Instructions to follow — Go to the line holding "Open My Cards via its right chevron" in the entries below and write out exactly every line down to and including the line holding "Task: Open the GPA".

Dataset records
=== Section Start ===

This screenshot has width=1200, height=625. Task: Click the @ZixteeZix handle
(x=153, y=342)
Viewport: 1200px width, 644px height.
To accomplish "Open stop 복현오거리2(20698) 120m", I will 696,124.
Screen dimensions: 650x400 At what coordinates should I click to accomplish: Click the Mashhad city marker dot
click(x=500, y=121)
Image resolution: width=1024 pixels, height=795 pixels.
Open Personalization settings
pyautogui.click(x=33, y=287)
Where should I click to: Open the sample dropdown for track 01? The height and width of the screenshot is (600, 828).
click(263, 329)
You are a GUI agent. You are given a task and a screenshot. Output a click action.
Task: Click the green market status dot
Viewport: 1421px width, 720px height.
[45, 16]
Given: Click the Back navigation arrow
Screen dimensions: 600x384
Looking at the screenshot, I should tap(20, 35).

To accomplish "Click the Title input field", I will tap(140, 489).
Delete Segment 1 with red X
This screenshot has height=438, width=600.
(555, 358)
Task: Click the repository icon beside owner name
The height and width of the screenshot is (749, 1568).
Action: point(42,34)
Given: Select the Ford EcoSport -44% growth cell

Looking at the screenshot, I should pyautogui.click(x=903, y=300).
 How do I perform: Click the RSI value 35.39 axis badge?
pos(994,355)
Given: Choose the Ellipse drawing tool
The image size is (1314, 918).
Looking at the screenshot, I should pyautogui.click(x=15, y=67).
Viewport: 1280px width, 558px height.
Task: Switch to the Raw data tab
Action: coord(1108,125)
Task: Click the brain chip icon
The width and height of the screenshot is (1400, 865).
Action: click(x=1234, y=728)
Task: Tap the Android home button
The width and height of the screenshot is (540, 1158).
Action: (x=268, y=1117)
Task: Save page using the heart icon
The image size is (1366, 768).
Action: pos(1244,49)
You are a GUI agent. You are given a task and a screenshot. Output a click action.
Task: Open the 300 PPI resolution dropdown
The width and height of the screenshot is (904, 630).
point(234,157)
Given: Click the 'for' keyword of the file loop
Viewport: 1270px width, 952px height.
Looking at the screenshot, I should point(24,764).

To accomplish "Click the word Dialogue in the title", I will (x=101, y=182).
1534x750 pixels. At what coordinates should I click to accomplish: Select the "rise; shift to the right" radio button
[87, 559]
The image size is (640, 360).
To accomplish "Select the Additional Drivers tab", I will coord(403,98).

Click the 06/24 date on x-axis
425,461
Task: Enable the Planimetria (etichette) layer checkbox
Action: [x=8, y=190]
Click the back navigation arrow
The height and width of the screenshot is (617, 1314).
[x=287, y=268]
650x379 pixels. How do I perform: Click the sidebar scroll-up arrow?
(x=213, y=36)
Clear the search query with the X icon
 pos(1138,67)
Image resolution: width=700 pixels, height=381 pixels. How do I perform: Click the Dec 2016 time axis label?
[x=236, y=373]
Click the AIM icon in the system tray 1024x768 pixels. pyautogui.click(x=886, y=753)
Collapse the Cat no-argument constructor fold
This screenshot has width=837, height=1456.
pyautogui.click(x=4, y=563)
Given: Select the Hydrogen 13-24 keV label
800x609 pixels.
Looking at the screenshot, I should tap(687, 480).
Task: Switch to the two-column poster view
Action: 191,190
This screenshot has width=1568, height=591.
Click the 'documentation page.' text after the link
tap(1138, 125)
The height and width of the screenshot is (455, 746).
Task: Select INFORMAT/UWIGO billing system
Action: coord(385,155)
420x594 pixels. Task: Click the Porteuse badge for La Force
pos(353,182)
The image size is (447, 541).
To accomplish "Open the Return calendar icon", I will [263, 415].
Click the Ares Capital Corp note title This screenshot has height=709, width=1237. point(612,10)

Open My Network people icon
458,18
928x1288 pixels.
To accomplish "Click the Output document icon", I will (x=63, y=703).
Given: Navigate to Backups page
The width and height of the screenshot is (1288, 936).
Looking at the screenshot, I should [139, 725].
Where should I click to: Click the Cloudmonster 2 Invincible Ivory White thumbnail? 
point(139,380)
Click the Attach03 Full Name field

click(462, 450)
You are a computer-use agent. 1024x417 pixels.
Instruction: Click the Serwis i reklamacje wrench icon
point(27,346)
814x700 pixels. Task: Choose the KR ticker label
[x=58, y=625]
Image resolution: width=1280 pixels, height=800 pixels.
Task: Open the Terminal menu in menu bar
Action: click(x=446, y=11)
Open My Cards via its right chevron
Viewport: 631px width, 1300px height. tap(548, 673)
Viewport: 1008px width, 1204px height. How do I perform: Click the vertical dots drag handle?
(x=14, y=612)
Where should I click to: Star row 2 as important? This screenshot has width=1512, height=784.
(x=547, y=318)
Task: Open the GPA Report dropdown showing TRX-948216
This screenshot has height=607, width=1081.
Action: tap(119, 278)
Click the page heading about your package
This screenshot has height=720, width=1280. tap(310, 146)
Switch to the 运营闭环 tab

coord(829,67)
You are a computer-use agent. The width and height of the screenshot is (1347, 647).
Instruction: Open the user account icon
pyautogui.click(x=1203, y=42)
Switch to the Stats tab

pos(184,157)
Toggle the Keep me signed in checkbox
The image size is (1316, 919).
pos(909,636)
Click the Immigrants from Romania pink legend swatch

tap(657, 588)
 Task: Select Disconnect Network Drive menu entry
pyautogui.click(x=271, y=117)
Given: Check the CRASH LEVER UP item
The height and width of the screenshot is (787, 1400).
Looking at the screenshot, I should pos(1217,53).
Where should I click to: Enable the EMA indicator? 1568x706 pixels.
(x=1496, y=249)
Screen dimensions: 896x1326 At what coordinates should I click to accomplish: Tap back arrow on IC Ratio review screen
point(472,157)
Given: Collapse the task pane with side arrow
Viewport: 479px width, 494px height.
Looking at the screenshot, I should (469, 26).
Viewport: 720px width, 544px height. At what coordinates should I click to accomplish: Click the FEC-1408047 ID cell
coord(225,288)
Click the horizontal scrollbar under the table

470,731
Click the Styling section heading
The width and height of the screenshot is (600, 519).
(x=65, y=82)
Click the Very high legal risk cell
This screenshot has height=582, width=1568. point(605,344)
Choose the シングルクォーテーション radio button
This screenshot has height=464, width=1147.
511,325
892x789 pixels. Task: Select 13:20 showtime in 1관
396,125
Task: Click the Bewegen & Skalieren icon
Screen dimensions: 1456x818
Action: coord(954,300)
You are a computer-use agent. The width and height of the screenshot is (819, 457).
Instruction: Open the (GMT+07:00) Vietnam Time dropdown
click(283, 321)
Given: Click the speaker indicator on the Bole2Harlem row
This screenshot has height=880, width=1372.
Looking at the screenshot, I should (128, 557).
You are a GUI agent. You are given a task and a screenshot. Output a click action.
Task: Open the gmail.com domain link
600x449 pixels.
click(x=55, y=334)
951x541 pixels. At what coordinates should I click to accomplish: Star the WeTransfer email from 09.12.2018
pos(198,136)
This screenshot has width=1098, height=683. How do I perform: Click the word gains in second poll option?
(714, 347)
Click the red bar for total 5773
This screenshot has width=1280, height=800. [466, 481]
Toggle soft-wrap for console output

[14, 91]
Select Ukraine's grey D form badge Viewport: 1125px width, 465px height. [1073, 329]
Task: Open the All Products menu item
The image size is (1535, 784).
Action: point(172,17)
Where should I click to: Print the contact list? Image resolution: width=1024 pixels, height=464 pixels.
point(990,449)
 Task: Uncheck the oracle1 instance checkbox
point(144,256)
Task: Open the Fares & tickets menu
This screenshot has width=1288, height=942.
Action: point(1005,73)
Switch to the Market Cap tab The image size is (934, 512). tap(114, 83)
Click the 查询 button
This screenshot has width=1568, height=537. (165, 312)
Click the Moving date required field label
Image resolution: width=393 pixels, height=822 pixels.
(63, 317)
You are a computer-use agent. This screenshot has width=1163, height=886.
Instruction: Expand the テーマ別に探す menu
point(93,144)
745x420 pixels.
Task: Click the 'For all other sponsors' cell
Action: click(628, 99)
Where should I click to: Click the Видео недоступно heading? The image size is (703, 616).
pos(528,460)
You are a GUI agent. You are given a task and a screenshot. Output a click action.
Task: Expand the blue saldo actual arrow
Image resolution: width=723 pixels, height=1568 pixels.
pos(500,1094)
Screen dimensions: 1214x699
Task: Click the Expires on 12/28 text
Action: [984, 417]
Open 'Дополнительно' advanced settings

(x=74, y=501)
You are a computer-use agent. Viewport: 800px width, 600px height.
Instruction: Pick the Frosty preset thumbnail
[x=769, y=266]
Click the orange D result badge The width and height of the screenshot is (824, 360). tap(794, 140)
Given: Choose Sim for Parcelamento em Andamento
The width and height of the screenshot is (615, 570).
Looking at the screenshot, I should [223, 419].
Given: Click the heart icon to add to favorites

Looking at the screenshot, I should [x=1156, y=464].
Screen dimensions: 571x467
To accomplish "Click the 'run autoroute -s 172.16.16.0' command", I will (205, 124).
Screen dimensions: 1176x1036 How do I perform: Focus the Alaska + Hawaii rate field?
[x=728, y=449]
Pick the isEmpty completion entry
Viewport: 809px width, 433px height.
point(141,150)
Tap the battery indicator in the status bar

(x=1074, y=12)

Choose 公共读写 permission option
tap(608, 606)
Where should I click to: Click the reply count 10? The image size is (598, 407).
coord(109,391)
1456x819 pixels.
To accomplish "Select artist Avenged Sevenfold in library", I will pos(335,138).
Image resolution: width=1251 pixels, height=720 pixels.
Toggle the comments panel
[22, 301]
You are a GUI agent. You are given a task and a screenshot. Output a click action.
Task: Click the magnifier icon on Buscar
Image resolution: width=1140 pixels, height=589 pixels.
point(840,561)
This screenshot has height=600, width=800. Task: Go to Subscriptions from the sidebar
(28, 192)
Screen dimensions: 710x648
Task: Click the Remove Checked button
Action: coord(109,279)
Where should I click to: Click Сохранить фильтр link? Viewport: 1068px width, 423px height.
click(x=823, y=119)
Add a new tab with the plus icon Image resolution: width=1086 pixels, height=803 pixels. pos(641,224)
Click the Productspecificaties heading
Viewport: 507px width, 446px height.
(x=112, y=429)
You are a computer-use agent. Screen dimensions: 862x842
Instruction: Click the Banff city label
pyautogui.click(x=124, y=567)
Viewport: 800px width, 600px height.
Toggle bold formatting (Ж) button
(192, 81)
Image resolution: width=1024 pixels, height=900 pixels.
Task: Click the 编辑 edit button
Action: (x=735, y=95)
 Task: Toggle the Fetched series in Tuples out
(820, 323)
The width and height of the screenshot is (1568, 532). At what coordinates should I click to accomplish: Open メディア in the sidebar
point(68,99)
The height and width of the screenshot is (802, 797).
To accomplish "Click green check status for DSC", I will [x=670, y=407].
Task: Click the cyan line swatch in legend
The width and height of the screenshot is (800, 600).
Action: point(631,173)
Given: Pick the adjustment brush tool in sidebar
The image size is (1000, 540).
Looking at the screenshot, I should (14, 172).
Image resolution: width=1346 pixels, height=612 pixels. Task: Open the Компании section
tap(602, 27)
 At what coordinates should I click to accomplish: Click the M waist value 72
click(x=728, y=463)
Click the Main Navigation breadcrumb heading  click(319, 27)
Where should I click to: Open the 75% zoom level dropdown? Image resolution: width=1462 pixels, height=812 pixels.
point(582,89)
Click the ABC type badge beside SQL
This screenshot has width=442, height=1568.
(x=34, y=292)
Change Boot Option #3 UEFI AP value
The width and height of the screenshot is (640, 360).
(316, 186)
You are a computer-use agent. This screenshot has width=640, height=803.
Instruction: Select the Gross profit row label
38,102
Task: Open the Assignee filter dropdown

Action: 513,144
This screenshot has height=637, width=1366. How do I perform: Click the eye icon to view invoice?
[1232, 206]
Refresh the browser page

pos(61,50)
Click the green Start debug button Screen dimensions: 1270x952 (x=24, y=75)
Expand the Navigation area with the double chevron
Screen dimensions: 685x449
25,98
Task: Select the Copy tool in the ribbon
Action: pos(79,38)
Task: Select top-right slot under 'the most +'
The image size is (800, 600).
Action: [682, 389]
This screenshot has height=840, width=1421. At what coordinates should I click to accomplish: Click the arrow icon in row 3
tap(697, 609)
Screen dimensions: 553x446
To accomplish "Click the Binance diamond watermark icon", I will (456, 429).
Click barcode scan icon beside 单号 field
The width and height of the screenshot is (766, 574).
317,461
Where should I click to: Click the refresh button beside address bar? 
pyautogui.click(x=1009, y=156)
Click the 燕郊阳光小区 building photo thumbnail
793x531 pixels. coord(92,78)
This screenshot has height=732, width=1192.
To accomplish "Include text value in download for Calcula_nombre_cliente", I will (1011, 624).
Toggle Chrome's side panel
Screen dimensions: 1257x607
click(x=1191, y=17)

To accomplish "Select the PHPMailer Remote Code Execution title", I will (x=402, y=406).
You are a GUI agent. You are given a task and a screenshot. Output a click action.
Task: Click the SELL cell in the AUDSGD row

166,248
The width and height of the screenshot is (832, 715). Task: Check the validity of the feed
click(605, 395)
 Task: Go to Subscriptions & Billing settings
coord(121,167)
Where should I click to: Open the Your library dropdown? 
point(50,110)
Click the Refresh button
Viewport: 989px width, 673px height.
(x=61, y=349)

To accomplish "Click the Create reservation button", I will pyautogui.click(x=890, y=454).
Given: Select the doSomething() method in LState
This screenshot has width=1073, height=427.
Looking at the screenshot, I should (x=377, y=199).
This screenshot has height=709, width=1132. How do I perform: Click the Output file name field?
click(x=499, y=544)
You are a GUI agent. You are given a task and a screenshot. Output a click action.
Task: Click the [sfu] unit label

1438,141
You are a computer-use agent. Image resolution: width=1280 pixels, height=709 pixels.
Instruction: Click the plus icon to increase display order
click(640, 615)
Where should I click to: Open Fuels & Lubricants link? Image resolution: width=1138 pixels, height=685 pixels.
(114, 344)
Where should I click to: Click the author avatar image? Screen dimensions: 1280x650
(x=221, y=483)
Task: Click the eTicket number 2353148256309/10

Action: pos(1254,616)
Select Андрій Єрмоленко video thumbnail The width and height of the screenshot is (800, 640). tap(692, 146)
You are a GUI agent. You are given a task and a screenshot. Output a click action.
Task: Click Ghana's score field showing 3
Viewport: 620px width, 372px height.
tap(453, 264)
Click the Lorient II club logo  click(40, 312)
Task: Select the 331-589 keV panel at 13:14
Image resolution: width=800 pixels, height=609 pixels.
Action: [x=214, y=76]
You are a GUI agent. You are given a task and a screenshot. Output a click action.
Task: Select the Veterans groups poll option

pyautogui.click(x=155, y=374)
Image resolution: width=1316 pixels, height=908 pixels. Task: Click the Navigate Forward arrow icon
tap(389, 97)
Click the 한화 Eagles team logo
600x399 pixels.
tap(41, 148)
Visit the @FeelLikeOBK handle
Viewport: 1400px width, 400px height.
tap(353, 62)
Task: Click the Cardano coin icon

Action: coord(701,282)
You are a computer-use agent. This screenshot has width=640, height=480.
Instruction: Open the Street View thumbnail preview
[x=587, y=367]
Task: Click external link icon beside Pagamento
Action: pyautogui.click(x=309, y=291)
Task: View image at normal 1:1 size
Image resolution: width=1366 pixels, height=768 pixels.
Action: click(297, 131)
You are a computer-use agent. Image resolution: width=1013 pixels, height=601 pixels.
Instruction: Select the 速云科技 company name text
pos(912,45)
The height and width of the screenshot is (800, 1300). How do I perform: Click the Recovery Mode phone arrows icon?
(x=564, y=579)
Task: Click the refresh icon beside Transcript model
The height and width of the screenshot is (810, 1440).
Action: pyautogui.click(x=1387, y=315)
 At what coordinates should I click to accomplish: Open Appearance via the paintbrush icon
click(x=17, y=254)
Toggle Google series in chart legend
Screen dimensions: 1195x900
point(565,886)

=== Section End ===

Problem solution —
Open My Cards via its right chevron
Viewport: 631px width, 1300px height. tap(548, 673)
Viewport: 1008px width, 1204px height. How do I perform: Click the vertical dots drag handle?
(x=14, y=612)
Where should I click to: Star row 2 as important? This screenshot has width=1512, height=784.
(x=547, y=318)
Task: Open the GPA Report dropdown showing TRX-948216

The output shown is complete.